Belakangan ini, ada pembicaraan tentang Andrich, alat yang mampu mengolah limbah tinja menjadi air bersih di Indonesia. Terobosan ini mungkin terdengar aneh dan canggung. Namun, tidak ada yang mustahil di dunia sains.
Buktinya, sejak 2011 NASA telah menggelontorkan 200.000 dolar setiap tahun selama tiga tahun untuk mengubah limbah manusia menjadi makanan yang layak dikonsumsi oleh para astronot. Beberapa bulan lalu ilmuwan Penn State juga mengumumkan temuan penting yang dapat mengubah kotoran manusia, yaitu tinja, menjadi makanan bagi para astronot.
"Konsep ini mirip dengan Marmite atau Vegemite, di mana Anda memakan sebaran 'mikroba lengket'," kata Christopher House, geolog Penn State yang memimpin penelitian. Sejauh ini, kotoran manusia masih menjadi masalah dalam misi International Space Station (ISS).
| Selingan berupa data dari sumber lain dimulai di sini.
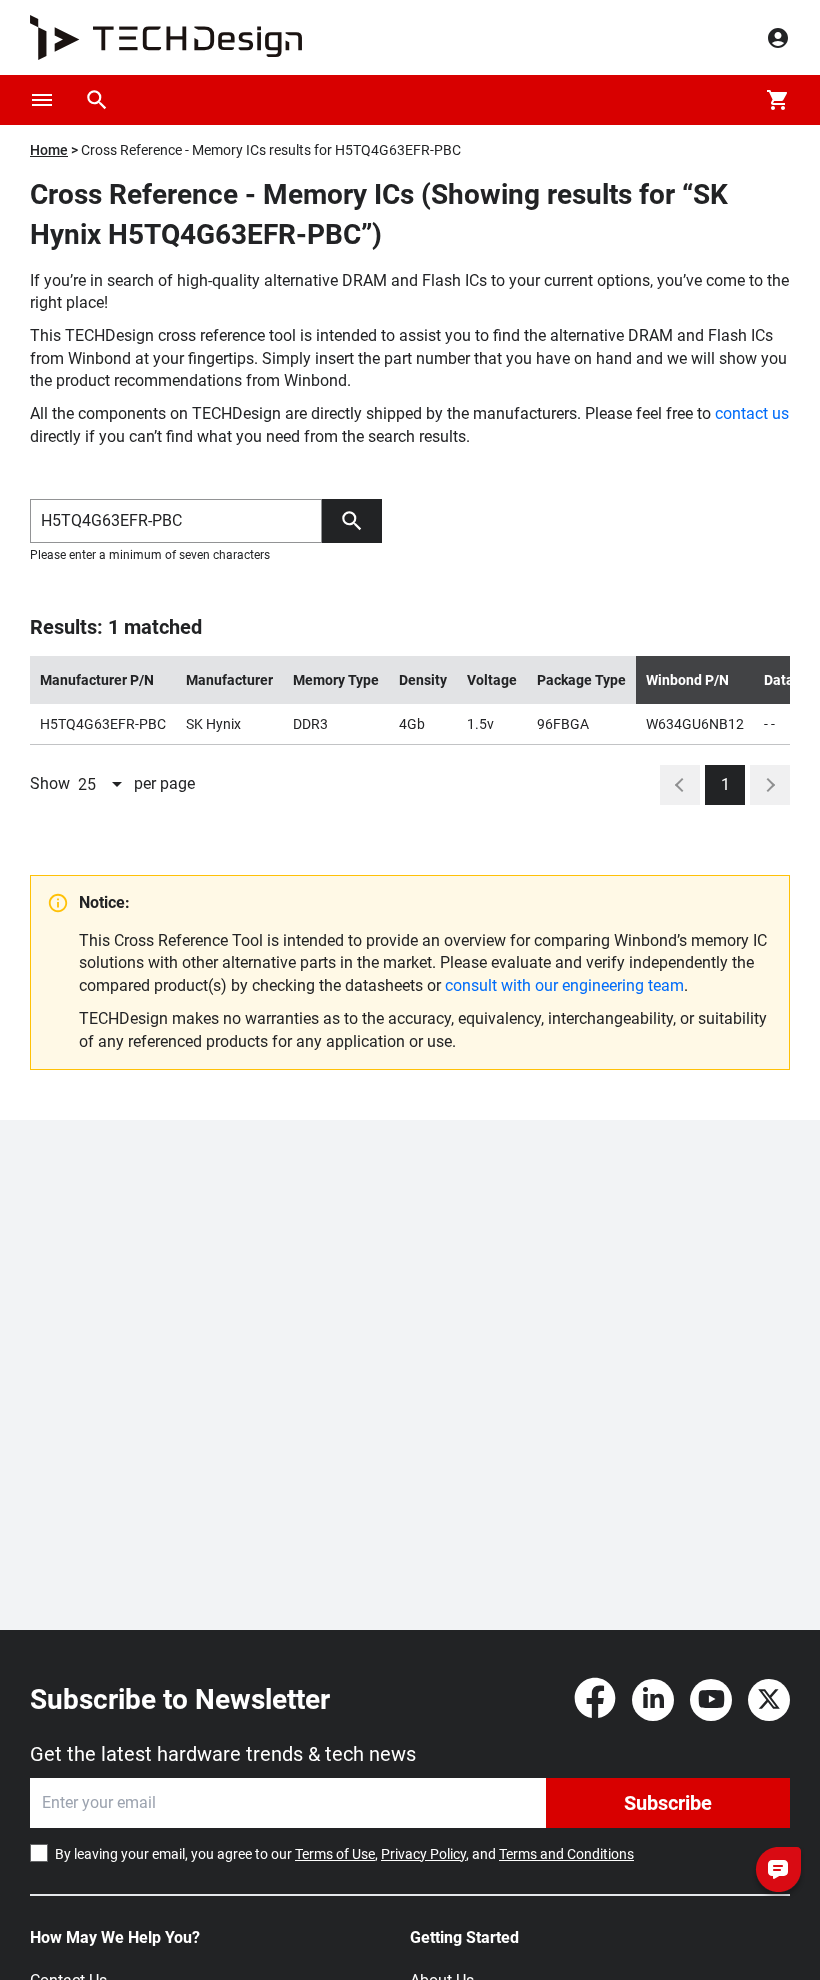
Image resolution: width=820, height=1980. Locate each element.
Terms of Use (335, 1854)
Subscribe (668, 1803)
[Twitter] (769, 1700)
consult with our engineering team (564, 985)
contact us (752, 413)
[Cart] (778, 100)
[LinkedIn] (653, 1700)
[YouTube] (711, 1700)
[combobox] (102, 785)
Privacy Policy (423, 1854)
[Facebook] (595, 1700)
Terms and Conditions (566, 1854)
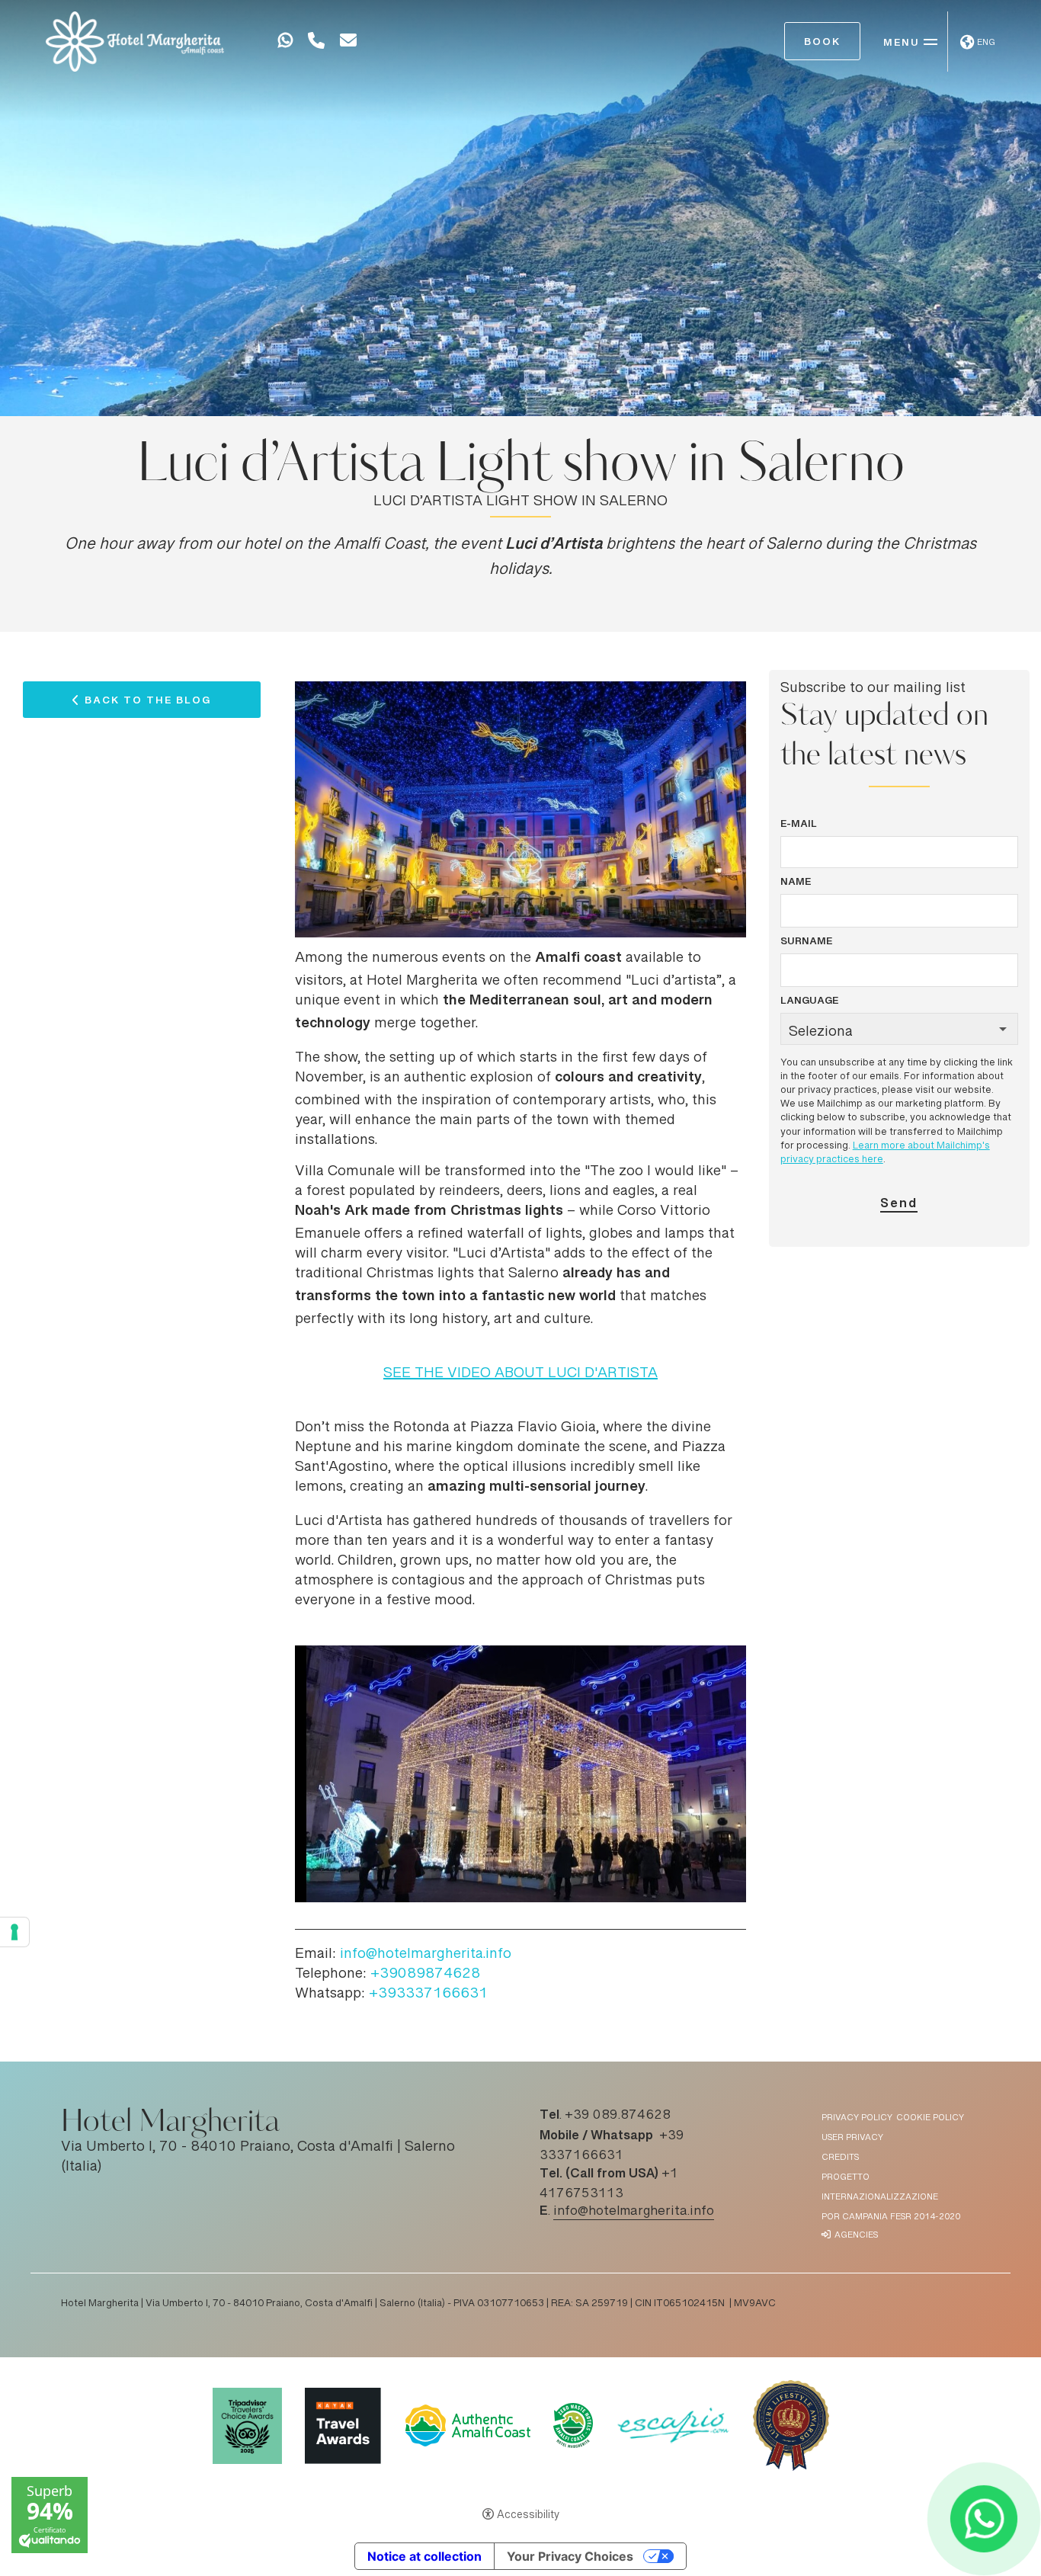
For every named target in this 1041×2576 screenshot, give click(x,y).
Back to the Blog (148, 703)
Pada ISS, urin para astronot telah berhasil disaring dan didaur ulang menjadi air minum yang dapat dikonsumsi.
Adapun kepalan tangan, sejauh ini hanya dihilangkan dengan limbah lain yang akan terbakar di atmosfer bumi. Menurut para ahli, ada beberapa langkah yang harus dilalui untuk mengubah kotoran menjadi sesuatu yang bisa dikonsumsi dan tetap aman.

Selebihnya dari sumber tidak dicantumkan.